The pedler had got his rhyme about Grandma Padgett completed. He left her, still stretching her hand out, and rattled his cart up to the children who were leaning from the carriage towards him.

“She is a lady of renown,” chanted J. D. Matthews, indicating their grandmother.

  She makes good butter by the pound,
  Her hand is kind, so is her tongue;
  But when she comes I want to run!

He accordingly ran, rattling the cart like a hailstorm before him, downhill; and out of their sight.

“Ah, there he goes!” sighed aunt Corinne, “and he hardly limps a bit. I hope we'll see him again some time.”

“I might 'a forced the money into his pocket,” reflected Grandma Padgett, as she took up the lines. “But I'd rather feel in debt to that kind, simple soul than to many another. Why didn't we ask him if he saw Zene's wagon up the road? These poor horses want oats. They'll be glad to sight the white cover once more.”

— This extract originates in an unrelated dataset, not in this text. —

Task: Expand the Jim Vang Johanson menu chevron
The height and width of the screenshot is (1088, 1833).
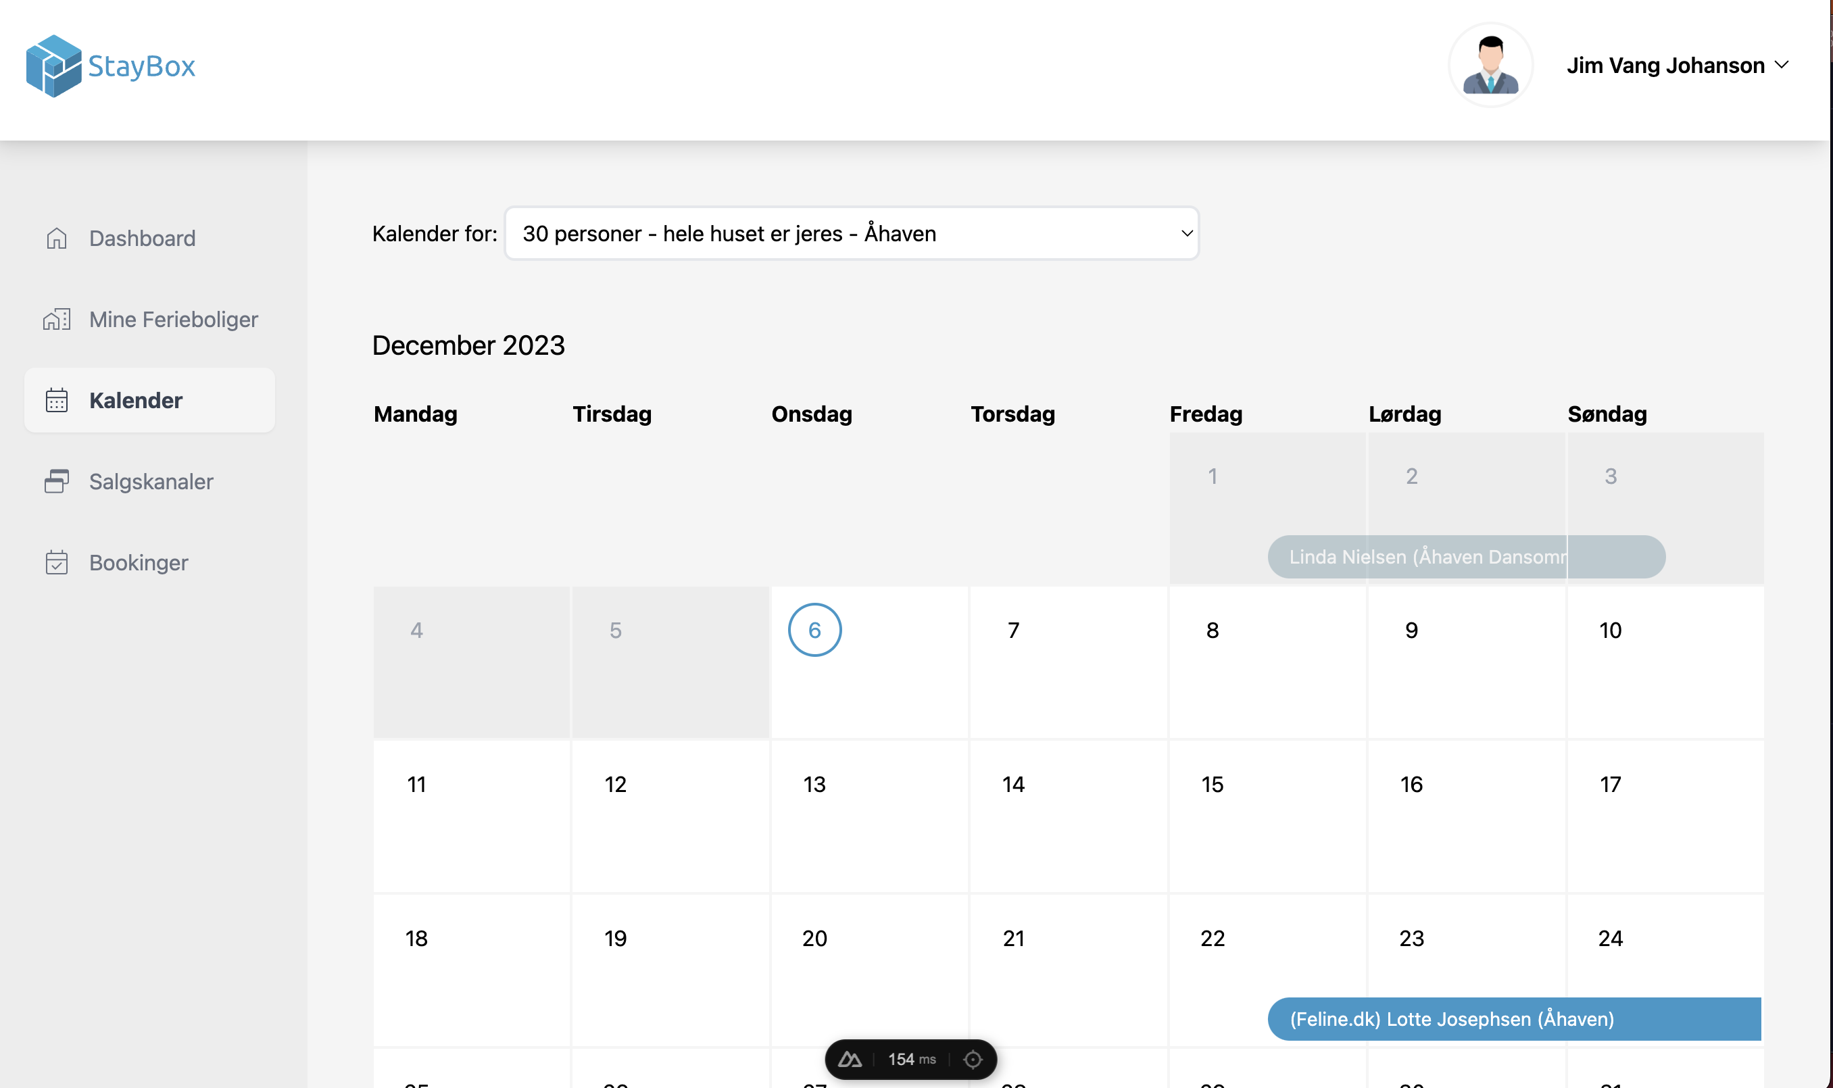Action: click(x=1782, y=65)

“I would almost rather have him come along,” decided Robert Day, “than to find the wagon. For he could make a camp anywhere, and speak his poetry all the time. What fun he must have if he wants to stay in the woods all night. I expect if he wanted to hide he could creep into that cart and stretch out, with his face where he could smell the honey and ginger cakes. I'd like to have a cart and travel like that. Are we going on to the 'pike again, Grandma?”

“Not till we find Zene,” she replied, driving resolutely forward on the strange road.